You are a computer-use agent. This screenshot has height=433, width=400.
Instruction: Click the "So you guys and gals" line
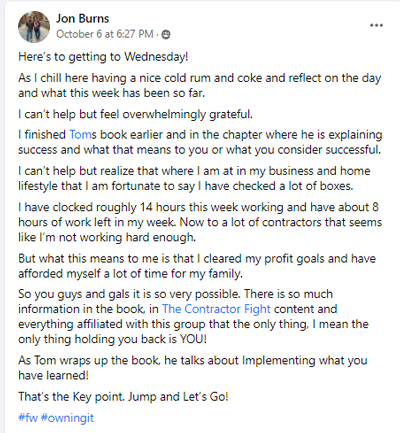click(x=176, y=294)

━━━━━━━━━━

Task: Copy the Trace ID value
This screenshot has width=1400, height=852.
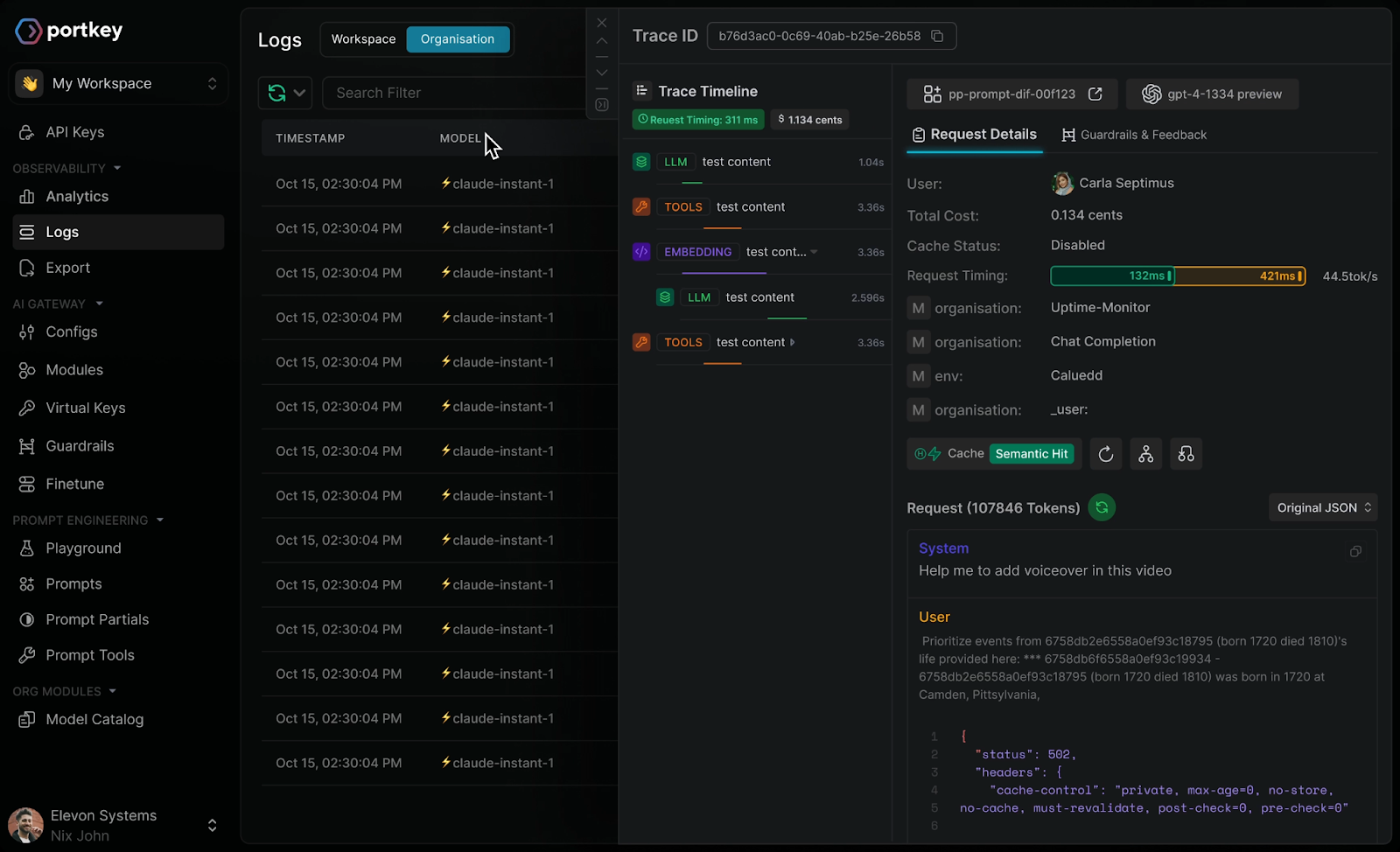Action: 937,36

━━━━━━━━━━

● TASK INSTRUCTIONS
Gather every line of the records that contains the string "screenshot", and list each one in full.

● EXPECTED ANSWER
You are a computer-use agent. This screenshot has height=433, width=400.
This screenshot has width=1400, height=852.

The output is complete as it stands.